Collectively, these studies clearly show that Necls are important for Schwann cell–axon adhesion and myelination (Maurel et al., 2007; Spiegel et al., 2007). Intriguingly, interaction between Necl-4 and -1 is not required for Schwann cells to align with neurites (Maurel et al., 2007; Spiegel et al., 2007). These results together with the observation that ensheathing, nonmyelinating Schwann cells do not express Necl-4 (Spiegel et al., 2007) suggest that other molecules mediate adhesion between axons and developing Schwann cells and that the Necl proteins have a function that is specifically required for myelination to proceed. Consistent with this, the knockdown of Necl-4 reduced the expression of Oct-6, a transcription factor that acts at the promyelinating stage, and nearly eliminated Krox-20, which is required for myelination (Maurel et al., 2007). Thus, it is possible that Necls establish a specific interaction between premyelinating Schwann cells and axons and that this interaction is required for proper communication of the signals that trigger myelination.
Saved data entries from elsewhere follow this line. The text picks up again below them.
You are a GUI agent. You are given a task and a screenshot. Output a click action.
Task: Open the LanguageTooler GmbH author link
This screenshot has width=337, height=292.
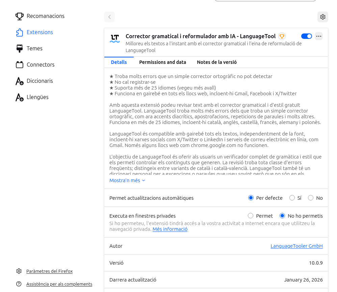[296, 246]
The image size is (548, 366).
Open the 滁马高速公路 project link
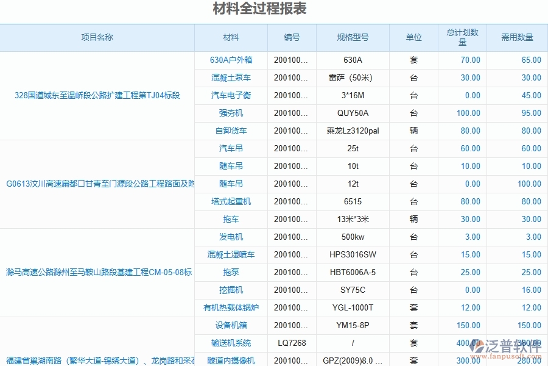pyautogui.click(x=96, y=272)
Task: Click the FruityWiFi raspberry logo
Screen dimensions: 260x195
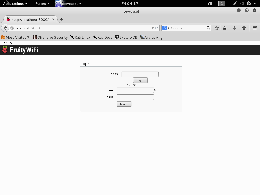Action: pos(5,50)
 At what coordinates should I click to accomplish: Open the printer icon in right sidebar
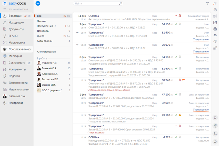click(215, 29)
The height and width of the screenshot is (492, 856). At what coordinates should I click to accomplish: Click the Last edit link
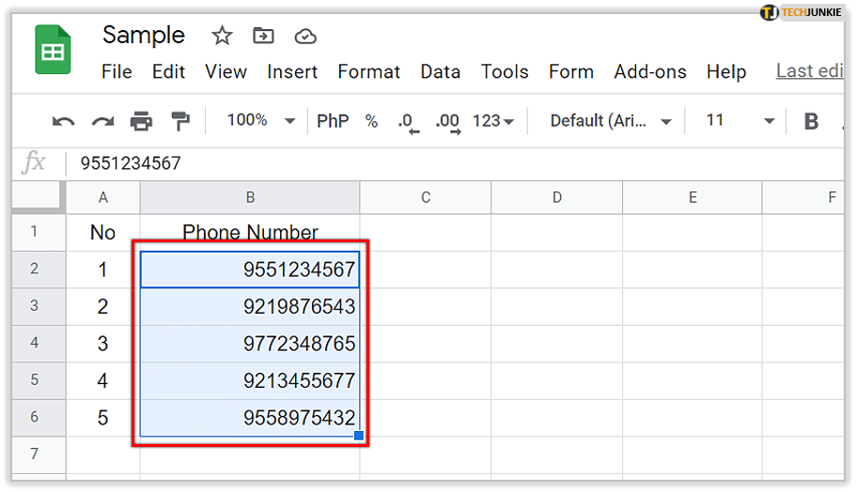click(x=808, y=71)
The ectodomains of the Necls mediate adhesion, and it is likely that the cytoplasmic tails organize membrane-associated cytoskeletal and signaling complexes. A truncated construct containing the cytoplasmic tail of Necl-4 acted as a dominant-negative inhibitor of myelin formation (Spiegel et al., 2007). The exact role of the Necl cytoplasmic domains is unknown, but the presence of PDZ- and FERM-binding domains suggests several possibilities. A recent modeling study predicted that Necl-4 interacts with the PDZ domain of NHERF-2 (Stiffler et al., 2007), an adaptor that binds a variety of G protein–coupled and tyrosine kinase receptors (Weinman et al., 2006). This predicted interaction provides support for the notion that interaction between Necl proteins localizes receptors that are required for proper signaling. Another PDZ-containing protein with an interesting function in Schwann cell polarity and myelination is Par-3 (Chan et al., 2006). Like Necl-4, Par-3 is associated with the adaxonal Schwann cell membrane (Fig. 1), where it recruits the neurotrophin receptor p75. Schwann cell–axon contact establishes the asymmetric localization of Par-3, but it is not known how such contact recruits the Par-3 complex. Loss of Par-3 in myelinating cultures leads to a phenotype very similar to Necl-4 knockdown in which Schwann cells align with axons but fail to myelinate (Chan et al., 2006). Thus, it is possible that Necl interactions recruit Par-3 to the adaxonal surface, where it localizes molecular complexes that are required for signaling and myelination. The insightful analysis of Necl function in the peripheral nervous system greatly advances the understanding of the mechanisms that mediate axo–glial adhesion in the early stages of myelination (Maurel et al., 2007; Spiegel et al., 2007). Future work on these interesting proteins will determine how the Necl adhesion molecules organize Schwann cell–axon interaction and promote myelination.